**Source data**

★ ★ ★ ★

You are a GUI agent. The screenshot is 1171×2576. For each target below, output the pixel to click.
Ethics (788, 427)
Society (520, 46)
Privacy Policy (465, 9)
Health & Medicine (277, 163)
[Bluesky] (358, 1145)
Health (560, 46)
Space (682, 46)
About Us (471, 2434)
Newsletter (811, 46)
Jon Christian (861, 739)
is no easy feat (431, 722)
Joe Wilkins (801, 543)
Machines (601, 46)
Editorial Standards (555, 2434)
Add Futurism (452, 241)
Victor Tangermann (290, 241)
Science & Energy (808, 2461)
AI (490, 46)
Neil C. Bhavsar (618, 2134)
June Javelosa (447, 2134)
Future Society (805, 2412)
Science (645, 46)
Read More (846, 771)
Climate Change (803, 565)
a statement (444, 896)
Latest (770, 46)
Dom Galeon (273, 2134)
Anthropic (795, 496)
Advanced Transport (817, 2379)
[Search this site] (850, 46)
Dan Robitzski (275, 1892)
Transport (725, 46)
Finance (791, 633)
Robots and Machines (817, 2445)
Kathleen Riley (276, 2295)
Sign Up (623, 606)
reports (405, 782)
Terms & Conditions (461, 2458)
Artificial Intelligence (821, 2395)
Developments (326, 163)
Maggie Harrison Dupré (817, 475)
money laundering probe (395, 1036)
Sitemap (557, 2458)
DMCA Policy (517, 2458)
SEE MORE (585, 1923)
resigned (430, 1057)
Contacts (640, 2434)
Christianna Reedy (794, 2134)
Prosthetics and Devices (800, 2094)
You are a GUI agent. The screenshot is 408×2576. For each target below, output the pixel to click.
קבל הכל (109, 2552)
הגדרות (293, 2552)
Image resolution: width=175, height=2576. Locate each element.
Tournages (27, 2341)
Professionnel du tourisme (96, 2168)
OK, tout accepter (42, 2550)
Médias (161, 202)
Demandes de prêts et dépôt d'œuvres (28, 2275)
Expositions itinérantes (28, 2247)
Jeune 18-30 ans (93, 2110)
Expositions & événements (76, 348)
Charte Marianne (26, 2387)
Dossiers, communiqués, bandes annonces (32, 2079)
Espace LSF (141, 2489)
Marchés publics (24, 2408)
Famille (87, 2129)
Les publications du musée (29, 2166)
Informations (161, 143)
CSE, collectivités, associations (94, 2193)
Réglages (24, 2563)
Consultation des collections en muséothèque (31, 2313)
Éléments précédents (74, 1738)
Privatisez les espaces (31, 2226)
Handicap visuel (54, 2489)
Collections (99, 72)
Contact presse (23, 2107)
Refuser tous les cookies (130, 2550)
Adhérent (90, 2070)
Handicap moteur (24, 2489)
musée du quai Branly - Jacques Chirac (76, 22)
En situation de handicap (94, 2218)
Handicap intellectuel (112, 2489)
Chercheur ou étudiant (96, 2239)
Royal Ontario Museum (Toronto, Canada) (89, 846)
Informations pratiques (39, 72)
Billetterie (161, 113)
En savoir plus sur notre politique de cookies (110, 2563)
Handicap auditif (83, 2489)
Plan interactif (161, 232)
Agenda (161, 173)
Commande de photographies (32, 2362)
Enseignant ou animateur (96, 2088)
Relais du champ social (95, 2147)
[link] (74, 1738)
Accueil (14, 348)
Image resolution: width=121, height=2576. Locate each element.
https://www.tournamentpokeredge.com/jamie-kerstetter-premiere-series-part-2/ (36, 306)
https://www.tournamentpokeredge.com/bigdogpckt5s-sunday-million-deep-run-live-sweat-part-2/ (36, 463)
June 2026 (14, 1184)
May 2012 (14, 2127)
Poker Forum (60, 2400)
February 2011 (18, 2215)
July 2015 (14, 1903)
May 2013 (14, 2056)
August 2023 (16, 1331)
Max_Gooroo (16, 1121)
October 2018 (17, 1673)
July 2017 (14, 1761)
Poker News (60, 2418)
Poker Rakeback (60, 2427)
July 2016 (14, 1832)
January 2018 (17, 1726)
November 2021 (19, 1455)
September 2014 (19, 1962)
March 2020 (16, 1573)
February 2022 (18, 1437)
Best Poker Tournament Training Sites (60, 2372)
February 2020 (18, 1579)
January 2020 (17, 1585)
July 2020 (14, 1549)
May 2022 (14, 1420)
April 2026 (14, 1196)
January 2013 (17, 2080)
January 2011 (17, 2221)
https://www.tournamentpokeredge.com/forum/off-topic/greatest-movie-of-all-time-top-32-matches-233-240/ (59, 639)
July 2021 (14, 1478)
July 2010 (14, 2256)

★ ★ ★ ★

**Work item**
For each line in the data above that contains the string "Expositions", extract the line.

**Your solution**
Expositions itinérantes (28, 2247)
Expositions & événements (76, 348)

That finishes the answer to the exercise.